Data released by the U.S. Bureau of Labor Statistics last fall prompted the Occupational Safety and Health Administration (OSHA) on April 5 to announce a new program that targets the high incidence of injuries to employees in the long-term care industry.
The referenced data showed a significant increase in injuries to employees in nursing homes and other healthcare facilities, especially as compared to employees in other industries such as manufacturing and mining. According to the data, the number of injuries increased 6 percent in 2010 for healthcare support employees in general, a rate that is nearly 2.5 times the rate for all private and public workers. The injury rate for nursing aides, orderlies and attendants rose 7 percent. Perhaps most notably, the rate of musculoskeletal injuries, which includes back injuries, increased 10 percent for those same workers.
OSHA’s program, a National Emphasis Program (NEP), is aimed at reducing these injuries. The NEP will have a three-year term and will cover establishments in three North American Industry Classification System categories: nursing homes, residential mental retardation facilities and continuing care retirement communities. Businesses such as assisted living facilities that do not have on-site nursing care will not be affected by the NEP.
SCOPE OF INSPECTION
The NEP provides specific instructions as to how OSHA compliance officers are to conduct their inspections. The primary focus of the inspection will be an evaluation of “resident handling” within the facility. Inspectors are required to evaluate whether the facility has adequate policies and procedures for lifting and transferring residents.
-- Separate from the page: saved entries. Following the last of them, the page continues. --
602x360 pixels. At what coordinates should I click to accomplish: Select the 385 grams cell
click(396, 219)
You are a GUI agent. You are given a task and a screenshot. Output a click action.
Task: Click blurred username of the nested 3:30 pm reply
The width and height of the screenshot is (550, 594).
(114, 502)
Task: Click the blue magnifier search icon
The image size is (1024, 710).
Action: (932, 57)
The adequacy of the policies and procedures will be evaluated, in part, on the basis of whether employees were given the opportunity to provide input in the development of those policies and procedures.
In addition, inspectors will evaluate whether the establishment has adequate “lift, transfer or reposition” assistive devices available. On this point, OSHA cautions that no single lift-assistance device is appropriate in all circumstances. The facility’s “decision logic” for when to use assistive devices instead of manual transferring by employees will also be evaluated.
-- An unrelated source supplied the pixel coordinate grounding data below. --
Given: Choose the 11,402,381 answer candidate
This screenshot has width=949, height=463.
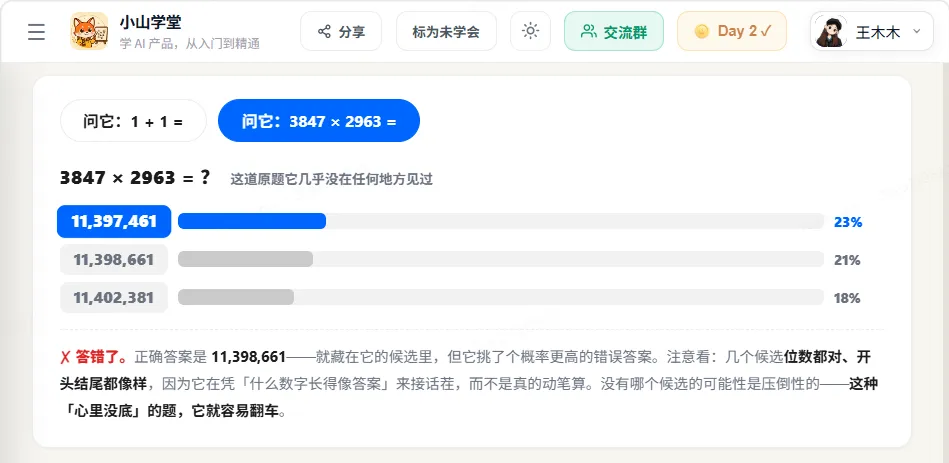Looking at the screenshot, I should [114, 298].
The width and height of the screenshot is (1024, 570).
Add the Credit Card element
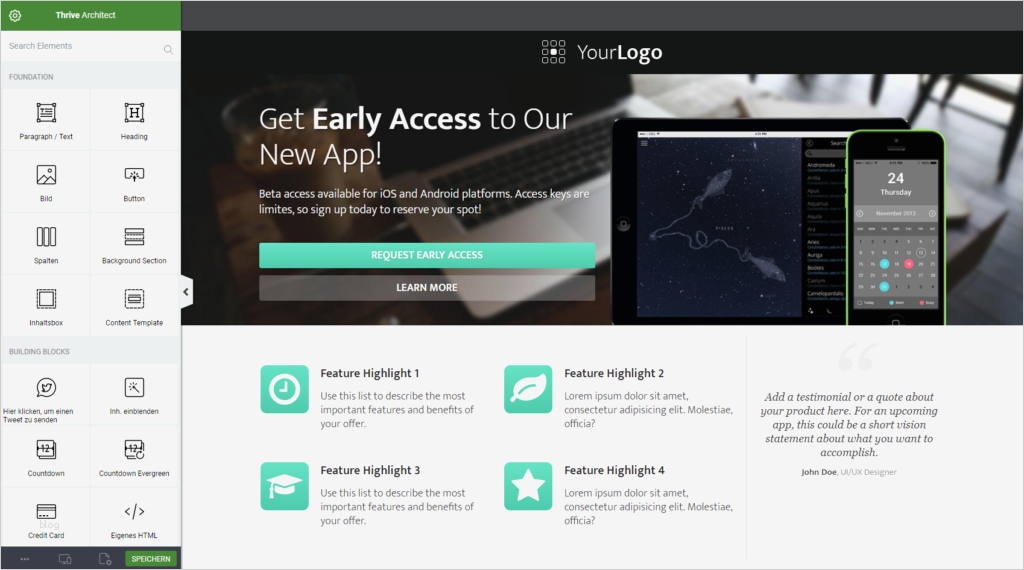coord(46,519)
Another area being primed for inspection is the “lift, transfer or reposition” training that is provided to employees. The NEP encourages inspectors to videotape employees during resident handling activities, provided that informed, written consent is obtained from the resident or family members. Inspectors are directed to obtain facility census data and information regarding the degree of ambulation of the residents, as OSHA deems such information to be a good indicator of possible hazards at the facility.
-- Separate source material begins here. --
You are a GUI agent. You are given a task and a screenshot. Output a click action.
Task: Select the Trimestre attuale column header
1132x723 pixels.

In the name of maximizing agency resources, OSHA will afford corporate entities owning multiple facilities the opportunity to exempt its member facilities following a successful demonstration of a corporate-wide policy to address resident handling hazards. A corporate owner can make such a demonstration after OSHA has inspected at least six facilities within the corporate system and where OSHA has not issued a citation or hazard alert because of resident handling hazards at any of those six establishments.
While the NEP focuses on resident handling and the prevention of related musculoskeletal injuries, other injuries and illnesses will be addressed as well. For example, the NEP addresses injuries and illnesses such as bloodborne pathogens, tuberculosis, workplace violence and drug-resistant organisms (such as Methicillin-resistant Staphylococcus aureus, commonly known as MRSA).
The NEP also encourages its field offices to develop outreach programs to support the strategic goals of the NEP. Examples of the outreach include letters to employers, local unions, local safety councils and other industry employer organizations. The outreach will include OSHA-approved training tools designed to address the relevant hazards.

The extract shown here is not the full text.